Directv replaced it with one of their new receivers and I've had no problem with it. If anything, it has added features and seems to have brightened and sharpened the picture.


----------



## CCarncross (Jul 19, 2005)

dishrich said:


> Yea, but what ARE we seeing here for the price increases (yet)???
> 
> *Since we are STILL waiting on D* for basic HD staples like Travel Ch & WGN America, *


This is hilarious....I didnt even know there was such a thing as a basic HD staple....:lol:

While I will be happy to see some new HD offerings once D12 is live, I really think considering any channels basic HD staples is really kinda silly.


----------



## jammer0910 (Jan 24, 2007)

> If you are in one of the 72.5 conversion markets, your receivers will not work anymore. That might be what the installer was referring to. If that's the case, you'll need one of DirecTV's newer receivers that are MPEG-4 compatible (bascially, one of the HD receviers).

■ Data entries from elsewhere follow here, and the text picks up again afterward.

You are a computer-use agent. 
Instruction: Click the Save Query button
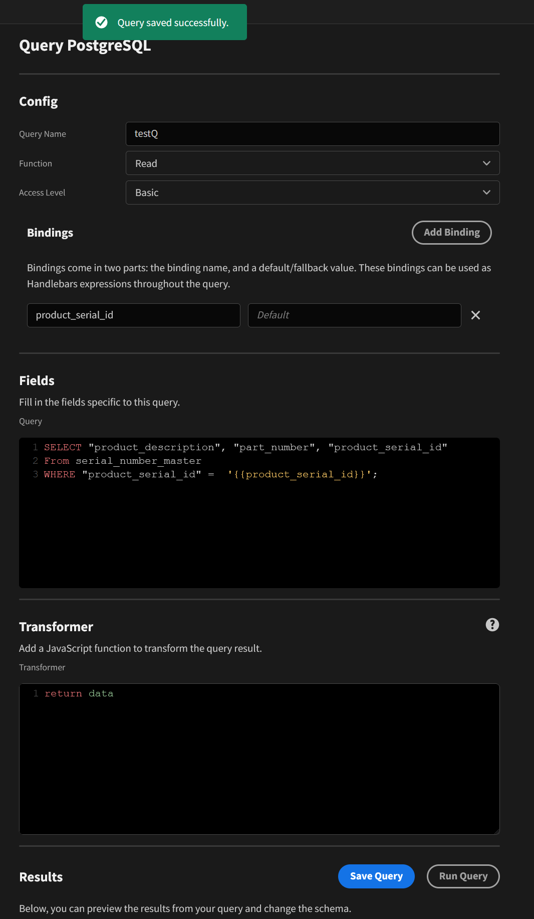(x=376, y=876)
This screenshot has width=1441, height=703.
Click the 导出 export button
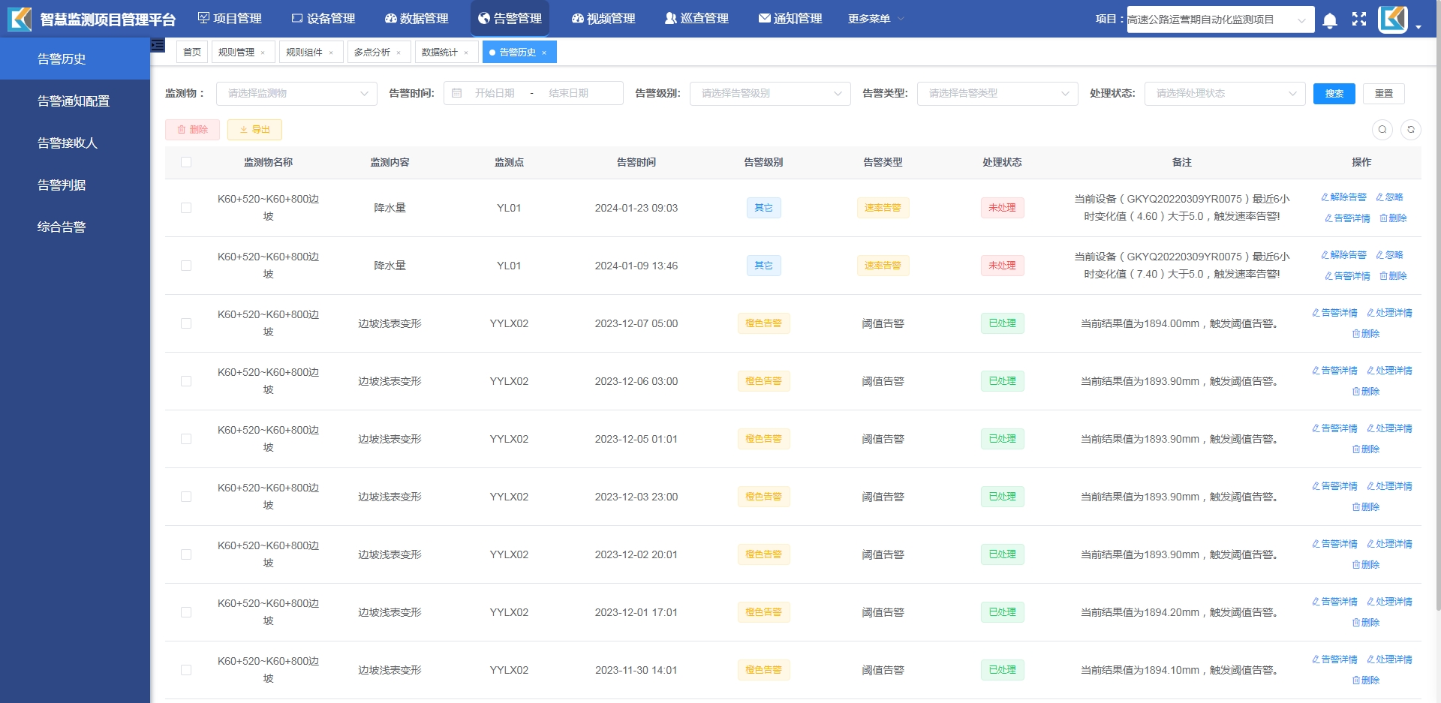pyautogui.click(x=254, y=130)

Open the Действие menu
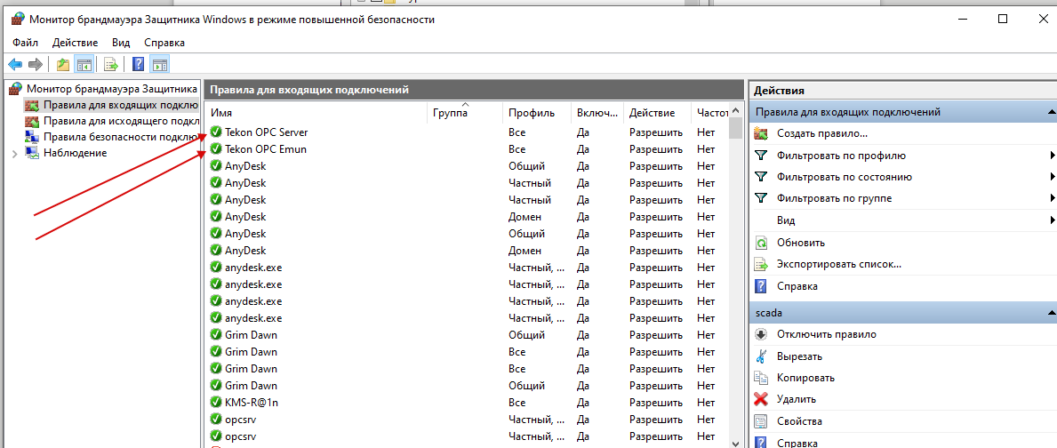click(75, 42)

How do I know if I'm in one of the 72.5 mkts?
I am in the Tulsa, Ok area.
Thanks, John


----------



## litzdog911 (Jun 23, 2004)

jammer0910 said:


> How do I know if I'm in one of the 72.5 mkts?
> I am in the Tulsa, Ok area.
> Thanks, John


You're not. Tulsa SD locals are beamed from 119ºW.


----------



## P Smith (Jul 25, 2002)

jammer0910 said:


> How do I know if I'm in one of the 72.5 mkts?
> I am in the Tulsa, Ok area.
> Thanks, John


Find GCT's thread - there are tables what shows sat/tpn for each DTV channel.


----------